Below are the entries. Transcribe exactly the lines from the one with "This screenshot has height=840, width=1408." through the one with "Task: Click the 0% legend label", ends included, and leave out all others.

- Pixel coordinate grounding data
· · · · ·

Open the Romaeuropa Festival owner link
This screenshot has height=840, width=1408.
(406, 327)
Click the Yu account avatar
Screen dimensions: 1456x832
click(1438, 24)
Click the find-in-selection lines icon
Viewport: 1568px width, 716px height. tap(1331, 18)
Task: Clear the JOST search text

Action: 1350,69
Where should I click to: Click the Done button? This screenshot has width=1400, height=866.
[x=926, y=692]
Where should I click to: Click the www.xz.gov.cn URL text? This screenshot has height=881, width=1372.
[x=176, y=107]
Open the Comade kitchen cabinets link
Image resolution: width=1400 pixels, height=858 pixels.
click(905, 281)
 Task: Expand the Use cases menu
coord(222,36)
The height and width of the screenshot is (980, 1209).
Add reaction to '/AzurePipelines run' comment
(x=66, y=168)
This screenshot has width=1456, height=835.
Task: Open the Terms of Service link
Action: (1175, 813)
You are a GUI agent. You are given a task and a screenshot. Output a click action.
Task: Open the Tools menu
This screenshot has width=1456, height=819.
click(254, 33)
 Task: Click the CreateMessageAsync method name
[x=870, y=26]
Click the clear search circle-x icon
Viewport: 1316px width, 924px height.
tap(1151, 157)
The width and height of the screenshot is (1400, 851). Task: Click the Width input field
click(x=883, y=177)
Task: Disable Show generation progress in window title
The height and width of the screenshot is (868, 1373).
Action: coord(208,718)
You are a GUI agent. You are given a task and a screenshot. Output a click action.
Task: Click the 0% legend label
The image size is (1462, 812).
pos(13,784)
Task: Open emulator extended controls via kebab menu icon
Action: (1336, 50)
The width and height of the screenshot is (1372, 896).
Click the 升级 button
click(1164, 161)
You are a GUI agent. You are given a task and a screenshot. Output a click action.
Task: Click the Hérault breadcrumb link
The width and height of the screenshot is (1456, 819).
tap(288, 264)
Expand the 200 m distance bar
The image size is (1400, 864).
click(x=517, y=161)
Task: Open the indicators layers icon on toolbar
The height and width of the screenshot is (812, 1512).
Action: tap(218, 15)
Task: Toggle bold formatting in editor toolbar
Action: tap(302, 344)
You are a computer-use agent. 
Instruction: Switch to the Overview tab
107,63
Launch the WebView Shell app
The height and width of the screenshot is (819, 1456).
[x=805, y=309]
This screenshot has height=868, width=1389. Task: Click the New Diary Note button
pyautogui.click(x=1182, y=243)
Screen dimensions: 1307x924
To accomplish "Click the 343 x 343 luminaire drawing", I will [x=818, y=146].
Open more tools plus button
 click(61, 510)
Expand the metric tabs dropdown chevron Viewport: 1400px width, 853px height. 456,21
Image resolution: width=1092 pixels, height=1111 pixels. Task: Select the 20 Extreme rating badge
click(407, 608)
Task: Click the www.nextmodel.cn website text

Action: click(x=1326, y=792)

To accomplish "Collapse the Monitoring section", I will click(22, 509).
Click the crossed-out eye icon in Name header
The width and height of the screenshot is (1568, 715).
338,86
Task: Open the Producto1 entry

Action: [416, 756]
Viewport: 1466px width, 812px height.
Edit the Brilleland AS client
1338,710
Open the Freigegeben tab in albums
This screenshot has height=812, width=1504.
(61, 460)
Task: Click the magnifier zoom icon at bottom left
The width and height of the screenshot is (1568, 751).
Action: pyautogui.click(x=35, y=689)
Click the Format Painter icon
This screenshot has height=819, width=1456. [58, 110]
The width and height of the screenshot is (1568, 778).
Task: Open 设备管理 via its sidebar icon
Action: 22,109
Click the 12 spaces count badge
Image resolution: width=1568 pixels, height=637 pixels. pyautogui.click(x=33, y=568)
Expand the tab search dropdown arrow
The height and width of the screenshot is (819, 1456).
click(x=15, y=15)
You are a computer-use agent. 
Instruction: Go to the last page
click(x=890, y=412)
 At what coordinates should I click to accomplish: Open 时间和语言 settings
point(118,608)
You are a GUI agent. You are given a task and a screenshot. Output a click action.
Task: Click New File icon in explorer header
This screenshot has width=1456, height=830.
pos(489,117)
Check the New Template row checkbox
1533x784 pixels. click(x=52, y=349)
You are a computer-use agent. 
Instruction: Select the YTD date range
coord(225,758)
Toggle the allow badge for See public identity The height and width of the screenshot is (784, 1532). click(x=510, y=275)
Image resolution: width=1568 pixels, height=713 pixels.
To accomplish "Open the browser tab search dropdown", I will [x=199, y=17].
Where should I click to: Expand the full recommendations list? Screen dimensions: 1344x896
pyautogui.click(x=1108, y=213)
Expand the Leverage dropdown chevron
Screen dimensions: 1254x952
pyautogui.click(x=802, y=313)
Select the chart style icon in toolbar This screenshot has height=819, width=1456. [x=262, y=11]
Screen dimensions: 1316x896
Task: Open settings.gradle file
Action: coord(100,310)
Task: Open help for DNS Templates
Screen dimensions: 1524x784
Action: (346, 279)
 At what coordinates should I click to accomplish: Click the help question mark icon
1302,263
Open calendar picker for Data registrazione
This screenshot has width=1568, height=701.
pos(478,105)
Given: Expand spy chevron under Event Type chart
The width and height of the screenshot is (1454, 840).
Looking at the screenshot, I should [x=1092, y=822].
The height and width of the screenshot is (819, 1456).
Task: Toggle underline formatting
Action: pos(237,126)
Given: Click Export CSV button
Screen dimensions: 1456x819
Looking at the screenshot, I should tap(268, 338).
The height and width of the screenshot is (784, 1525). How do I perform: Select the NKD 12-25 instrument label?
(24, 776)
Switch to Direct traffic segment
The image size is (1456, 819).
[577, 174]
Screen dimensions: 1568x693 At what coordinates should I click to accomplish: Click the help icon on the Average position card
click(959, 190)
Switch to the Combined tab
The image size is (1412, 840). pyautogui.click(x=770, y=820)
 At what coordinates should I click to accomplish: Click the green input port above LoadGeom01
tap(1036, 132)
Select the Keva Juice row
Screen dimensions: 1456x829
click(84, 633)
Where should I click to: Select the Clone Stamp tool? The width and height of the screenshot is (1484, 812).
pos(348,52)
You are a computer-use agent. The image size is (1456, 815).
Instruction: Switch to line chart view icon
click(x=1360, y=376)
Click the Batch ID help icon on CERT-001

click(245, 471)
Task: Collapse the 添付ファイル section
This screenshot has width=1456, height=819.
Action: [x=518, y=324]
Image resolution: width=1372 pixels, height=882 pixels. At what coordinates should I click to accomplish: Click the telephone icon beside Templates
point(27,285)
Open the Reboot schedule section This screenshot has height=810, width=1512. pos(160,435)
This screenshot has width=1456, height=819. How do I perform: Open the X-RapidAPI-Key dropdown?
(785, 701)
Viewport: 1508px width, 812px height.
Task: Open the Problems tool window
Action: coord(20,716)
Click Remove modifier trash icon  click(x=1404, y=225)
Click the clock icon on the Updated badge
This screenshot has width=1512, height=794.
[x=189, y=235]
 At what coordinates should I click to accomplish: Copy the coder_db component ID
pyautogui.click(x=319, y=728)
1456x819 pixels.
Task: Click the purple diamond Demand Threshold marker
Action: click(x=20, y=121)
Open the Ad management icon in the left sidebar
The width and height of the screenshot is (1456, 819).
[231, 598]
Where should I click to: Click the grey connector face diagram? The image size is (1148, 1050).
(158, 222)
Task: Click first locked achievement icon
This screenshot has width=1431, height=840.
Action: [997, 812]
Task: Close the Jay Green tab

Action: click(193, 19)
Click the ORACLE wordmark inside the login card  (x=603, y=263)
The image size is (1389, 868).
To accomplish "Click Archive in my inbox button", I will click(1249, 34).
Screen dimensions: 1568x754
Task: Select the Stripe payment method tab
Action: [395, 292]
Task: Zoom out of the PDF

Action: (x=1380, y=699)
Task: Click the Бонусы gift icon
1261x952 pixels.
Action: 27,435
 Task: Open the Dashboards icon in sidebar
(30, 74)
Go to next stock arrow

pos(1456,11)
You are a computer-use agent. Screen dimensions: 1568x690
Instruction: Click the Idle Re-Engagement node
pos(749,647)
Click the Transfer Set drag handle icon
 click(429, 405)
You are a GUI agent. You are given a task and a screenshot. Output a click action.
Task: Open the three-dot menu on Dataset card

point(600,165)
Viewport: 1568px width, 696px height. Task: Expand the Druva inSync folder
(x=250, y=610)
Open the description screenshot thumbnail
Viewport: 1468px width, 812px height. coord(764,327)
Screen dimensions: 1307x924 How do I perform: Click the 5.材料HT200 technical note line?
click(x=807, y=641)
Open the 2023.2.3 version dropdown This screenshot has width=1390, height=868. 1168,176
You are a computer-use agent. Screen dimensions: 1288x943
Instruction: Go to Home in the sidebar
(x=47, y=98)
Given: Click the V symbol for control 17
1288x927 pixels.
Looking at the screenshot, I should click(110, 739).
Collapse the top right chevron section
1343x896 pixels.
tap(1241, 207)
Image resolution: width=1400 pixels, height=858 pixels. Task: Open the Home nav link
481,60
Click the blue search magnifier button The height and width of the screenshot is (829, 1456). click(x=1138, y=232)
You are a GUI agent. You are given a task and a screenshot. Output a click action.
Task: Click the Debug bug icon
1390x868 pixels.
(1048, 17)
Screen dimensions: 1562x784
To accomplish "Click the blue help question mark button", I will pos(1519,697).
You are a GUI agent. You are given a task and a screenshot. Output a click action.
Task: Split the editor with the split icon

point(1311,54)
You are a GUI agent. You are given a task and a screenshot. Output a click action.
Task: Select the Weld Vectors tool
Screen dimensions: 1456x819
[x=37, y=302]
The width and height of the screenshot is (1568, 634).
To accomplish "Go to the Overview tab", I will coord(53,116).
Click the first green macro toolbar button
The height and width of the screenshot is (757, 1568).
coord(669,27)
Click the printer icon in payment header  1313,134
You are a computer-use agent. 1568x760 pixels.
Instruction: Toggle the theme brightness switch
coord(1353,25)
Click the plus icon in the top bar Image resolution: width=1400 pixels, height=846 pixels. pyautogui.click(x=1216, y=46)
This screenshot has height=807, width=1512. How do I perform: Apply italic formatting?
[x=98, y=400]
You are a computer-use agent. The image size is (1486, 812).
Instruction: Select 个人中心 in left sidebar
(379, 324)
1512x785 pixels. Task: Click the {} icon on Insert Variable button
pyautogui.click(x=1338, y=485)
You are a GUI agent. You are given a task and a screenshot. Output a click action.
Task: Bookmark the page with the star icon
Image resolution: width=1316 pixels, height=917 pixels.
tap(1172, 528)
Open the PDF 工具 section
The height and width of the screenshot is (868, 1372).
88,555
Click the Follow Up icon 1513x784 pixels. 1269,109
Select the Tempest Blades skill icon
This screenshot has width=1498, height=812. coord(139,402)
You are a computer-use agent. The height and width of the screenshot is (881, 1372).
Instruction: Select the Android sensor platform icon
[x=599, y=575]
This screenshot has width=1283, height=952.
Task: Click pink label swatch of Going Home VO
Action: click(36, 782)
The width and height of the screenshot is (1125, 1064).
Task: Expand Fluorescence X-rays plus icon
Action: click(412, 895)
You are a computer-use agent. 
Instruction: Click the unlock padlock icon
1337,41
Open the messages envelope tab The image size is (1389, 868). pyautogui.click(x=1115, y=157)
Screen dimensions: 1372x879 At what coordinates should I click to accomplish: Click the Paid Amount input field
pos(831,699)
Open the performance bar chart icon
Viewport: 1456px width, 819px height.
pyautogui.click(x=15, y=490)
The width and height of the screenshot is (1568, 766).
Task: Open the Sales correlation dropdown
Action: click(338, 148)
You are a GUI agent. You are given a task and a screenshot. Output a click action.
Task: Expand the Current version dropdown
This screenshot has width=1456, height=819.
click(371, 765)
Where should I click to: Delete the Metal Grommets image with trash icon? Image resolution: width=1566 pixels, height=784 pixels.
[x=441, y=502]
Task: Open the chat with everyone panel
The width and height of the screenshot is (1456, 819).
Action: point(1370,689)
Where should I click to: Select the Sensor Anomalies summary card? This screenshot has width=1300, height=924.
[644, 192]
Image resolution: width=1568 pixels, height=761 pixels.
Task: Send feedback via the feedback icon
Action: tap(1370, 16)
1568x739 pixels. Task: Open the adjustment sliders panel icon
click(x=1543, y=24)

· · · · ·

- RESPONSE
This screenshot has height=840, width=1408.
(406, 327)
Click the Yu account avatar
Screen dimensions: 1456x832
click(1438, 24)
Click the find-in-selection lines icon
Viewport: 1568px width, 716px height. tap(1331, 18)
Task: Clear the JOST search text

Action: 1350,69
Where should I click to: Click the Done button? This screenshot has width=1400, height=866.
[x=926, y=692]
Where should I click to: Click the www.xz.gov.cn URL text? This screenshot has height=881, width=1372.
[x=176, y=107]
Open the Comade kitchen cabinets link
Image resolution: width=1400 pixels, height=858 pixels.
click(905, 281)
 Task: Expand the Use cases menu
coord(222,36)
The height and width of the screenshot is (980, 1209).
Add reaction to '/AzurePipelines run' comment
(x=66, y=168)
This screenshot has width=1456, height=835.
Task: Open the Terms of Service link
Action: (1175, 813)
You are a GUI agent. You are given a task and a screenshot. Output a click action.
Task: Open the Tools menu
This screenshot has width=1456, height=819.
click(254, 33)
 Task: Click the CreateMessageAsync method name
[x=870, y=26]
Click the clear search circle-x icon
Viewport: 1316px width, 924px height.
tap(1151, 157)
The width and height of the screenshot is (1400, 851). Task: Click the Width input field
click(x=883, y=177)
Task: Disable Show generation progress in window title
The height and width of the screenshot is (868, 1373).
Action: coord(208,718)
You are a GUI agent. You are given a task and a screenshot. Output a click action.
Task: Click the 0% legend label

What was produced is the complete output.